紫式部は「源氏物語」で何を伝えたかったのか。『紫式部と源氏物語の謎』(プレジデント社)の共著者でライターの北山円香さんは「全五十四帖をどこで区切るかで全く異なる趣が見えてくる。最も単純な読み方は『光源氏の生涯と亡きあとの世界を描いた物語』だが、文学者はほかにも多くの読み方をしてきた」という――。

※本稿は、源氏物語研究会=編『紫式部と源氏物語の謎』(プレジデント社)の一部を再編集したものです。

版画「古今姫鑑」より「紫式部」・月岡芳年筆
版画「古今姫鑑」より「紫式部」(写真=月岡芳年筆/CC-PD-Mark/Wikimedia Commons

紫式部はどんな女性だったのか

めぐりあひて見しやそれともわかぬまに雲がくれにしよはの月かな

紫式部によるこの和歌は、久しぶりに会うことができたにもかかわらず、あっという間に帰ってしまった「あなた」を惜しんだ一首です。一見すると男女のやり取りに思えますが、お相手は幼馴染の女性でした。紫式部は、男性よりも女性に対して強い関心を抱いていたのではないかと指摘する人もいるくらいです。

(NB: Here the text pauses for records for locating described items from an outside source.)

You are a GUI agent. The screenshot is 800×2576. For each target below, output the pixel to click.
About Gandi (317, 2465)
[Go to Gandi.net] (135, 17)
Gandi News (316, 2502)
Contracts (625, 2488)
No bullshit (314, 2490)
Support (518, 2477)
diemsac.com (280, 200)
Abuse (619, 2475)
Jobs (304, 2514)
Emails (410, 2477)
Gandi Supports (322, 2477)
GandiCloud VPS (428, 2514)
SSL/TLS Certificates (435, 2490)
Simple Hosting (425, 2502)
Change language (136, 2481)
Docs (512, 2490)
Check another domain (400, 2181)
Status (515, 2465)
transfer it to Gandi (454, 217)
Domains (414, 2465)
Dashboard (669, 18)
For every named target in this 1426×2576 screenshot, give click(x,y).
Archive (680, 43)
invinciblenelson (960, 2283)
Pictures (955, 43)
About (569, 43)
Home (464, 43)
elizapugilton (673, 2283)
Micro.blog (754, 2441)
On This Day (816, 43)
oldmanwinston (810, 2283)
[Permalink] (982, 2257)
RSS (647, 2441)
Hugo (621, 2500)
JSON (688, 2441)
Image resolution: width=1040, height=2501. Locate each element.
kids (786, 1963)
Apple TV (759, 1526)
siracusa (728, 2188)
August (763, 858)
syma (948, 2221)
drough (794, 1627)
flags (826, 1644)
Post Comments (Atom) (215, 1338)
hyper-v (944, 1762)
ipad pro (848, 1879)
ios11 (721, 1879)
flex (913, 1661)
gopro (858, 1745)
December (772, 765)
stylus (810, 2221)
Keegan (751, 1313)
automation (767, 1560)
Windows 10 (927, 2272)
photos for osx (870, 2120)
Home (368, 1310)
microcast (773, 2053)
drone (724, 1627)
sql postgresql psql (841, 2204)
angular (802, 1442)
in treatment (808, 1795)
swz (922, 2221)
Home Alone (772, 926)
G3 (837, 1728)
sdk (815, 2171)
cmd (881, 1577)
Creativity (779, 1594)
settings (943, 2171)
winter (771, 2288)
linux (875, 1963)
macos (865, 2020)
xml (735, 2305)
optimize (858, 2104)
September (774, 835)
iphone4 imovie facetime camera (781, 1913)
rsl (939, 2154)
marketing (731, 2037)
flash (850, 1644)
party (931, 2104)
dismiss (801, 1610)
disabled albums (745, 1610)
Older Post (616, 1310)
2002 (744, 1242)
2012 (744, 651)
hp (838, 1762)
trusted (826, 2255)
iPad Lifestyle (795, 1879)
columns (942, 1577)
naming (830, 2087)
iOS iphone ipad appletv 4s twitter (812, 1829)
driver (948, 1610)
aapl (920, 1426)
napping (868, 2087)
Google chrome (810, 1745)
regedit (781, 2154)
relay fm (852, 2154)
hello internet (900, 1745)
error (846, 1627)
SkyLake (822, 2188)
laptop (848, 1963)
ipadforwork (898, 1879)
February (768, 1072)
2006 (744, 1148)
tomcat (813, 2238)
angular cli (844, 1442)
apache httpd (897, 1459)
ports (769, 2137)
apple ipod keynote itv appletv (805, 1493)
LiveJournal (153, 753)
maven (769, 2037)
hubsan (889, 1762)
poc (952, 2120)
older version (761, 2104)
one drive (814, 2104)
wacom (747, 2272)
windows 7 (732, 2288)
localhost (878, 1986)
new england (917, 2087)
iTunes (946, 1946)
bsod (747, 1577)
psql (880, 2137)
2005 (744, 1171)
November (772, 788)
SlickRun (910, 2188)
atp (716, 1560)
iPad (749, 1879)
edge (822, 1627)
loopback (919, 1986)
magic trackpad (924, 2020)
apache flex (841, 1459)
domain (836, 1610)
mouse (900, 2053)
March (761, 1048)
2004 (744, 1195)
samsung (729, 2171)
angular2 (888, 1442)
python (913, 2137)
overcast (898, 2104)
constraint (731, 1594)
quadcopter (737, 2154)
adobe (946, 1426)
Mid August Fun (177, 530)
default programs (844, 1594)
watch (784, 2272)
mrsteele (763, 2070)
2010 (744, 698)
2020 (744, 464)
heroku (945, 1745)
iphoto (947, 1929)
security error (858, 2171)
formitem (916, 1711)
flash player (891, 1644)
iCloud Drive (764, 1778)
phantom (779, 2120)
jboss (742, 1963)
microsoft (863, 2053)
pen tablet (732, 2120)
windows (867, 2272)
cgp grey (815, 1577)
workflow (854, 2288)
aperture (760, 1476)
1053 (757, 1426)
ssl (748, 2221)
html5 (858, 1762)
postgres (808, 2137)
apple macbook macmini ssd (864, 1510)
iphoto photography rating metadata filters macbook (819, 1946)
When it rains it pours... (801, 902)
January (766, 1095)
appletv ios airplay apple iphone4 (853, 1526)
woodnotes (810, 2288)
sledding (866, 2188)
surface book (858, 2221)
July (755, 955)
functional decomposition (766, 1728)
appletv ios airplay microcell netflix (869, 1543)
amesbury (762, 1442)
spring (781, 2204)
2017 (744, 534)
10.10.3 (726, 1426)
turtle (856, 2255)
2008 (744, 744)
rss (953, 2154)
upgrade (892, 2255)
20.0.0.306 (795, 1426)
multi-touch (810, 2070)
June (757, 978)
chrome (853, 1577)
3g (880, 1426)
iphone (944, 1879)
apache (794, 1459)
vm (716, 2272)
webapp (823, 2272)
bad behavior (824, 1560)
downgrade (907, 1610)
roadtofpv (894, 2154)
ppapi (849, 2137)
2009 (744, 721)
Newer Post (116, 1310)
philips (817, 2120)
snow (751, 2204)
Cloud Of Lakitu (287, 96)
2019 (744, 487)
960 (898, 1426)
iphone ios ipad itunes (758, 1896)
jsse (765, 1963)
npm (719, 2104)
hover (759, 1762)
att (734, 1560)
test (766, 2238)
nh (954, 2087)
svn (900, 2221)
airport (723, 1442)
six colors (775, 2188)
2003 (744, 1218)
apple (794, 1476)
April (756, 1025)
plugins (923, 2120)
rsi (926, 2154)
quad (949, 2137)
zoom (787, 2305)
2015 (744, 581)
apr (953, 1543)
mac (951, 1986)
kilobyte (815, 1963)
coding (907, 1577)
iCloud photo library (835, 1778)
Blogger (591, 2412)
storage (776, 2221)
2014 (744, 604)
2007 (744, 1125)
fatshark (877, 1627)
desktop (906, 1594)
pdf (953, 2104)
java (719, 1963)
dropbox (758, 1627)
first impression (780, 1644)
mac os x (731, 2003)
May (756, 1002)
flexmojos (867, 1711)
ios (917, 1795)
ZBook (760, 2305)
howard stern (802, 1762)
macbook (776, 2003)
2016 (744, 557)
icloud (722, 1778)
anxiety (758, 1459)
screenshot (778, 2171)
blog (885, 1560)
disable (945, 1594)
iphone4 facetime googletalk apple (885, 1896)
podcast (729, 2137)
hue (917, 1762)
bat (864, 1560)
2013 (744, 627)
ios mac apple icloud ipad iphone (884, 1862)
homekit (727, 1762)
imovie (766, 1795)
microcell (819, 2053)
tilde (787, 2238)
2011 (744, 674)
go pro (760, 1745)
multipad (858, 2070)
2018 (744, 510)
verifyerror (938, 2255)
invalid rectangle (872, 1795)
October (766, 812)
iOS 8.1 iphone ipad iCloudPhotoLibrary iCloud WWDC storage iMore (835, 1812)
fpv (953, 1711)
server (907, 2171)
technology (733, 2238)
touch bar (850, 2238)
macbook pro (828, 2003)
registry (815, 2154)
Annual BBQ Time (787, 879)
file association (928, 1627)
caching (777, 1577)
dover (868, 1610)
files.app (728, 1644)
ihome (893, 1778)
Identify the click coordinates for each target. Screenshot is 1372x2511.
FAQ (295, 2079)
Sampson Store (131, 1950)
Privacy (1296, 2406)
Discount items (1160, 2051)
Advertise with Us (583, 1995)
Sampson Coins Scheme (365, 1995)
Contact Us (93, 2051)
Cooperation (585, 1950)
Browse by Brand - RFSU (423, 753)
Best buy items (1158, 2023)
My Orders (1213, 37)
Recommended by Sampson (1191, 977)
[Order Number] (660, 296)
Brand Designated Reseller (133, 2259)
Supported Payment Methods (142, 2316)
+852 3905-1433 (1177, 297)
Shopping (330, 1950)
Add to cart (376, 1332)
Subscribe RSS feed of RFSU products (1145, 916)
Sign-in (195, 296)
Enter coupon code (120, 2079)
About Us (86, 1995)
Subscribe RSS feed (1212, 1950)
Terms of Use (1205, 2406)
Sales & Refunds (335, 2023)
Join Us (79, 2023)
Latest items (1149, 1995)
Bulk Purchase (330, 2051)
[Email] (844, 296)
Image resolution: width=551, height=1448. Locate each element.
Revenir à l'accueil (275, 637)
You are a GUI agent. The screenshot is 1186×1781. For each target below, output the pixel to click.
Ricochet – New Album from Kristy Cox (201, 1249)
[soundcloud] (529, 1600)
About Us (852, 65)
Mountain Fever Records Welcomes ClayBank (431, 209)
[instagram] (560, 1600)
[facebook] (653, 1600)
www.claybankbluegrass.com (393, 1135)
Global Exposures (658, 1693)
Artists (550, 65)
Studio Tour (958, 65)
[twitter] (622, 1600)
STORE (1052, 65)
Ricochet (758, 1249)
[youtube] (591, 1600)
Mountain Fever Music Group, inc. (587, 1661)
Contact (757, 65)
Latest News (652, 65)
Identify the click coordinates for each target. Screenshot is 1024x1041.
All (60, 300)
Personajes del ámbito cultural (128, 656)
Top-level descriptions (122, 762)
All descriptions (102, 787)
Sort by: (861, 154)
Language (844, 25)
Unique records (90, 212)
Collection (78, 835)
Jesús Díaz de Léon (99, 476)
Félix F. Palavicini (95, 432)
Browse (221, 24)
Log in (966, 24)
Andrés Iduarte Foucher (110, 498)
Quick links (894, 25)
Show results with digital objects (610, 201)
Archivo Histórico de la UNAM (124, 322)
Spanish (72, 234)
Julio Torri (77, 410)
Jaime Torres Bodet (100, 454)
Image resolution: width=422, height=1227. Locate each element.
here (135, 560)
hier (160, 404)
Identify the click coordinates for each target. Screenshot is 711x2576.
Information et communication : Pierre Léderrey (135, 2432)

対して、広汎な系図集である『尊卑文脈』を紐解いてみると、「御堂関白道長妾」という信じられない記述が見つかります。いったい紫式部は、どのような女性だったのでしょうか。

「紫式部」は通称、本名はわかっていない

この疑問を解消するのは、一筋縄ではいきません。実は、広く知られている「紫式部」という呼称すら通称で、彼女の生前に用いられたものではなかったのです。本来の女房名は「藤式部」であったということが、『栄花物語』などから確認できます。宮中で働く際に用いられる女房名は、父兄や夫の官職から名付けられることがほとんどでした。

藤式部の場合は、父・藤原為時が式部の丞であったことから名付けられたと考えられています。彼女の本名については、『御堂関白記』などから、「藤原香子」ではないかと指摘する説が唱えられましたが、賛否両論があり、定説となるには至っていません。

それでは、「紫式部」という呼び方は、いつから使われているのでしょう。寛弘5年(1008)年、宮中で祝賀の宴が催された際、貴族の藤原公任が「若紫さんはおいでになりますか」と声をかけたという記録が『紫式部日記』に残されています。これにより、この段階では「紫式部」の名前が浸透していなかったことが推測できます。

「紫式部」の名は、「紫の物語」(源氏物語)が普及していくなかで、これを書いた式部という意味で、次第に広まっていったものと考えられます。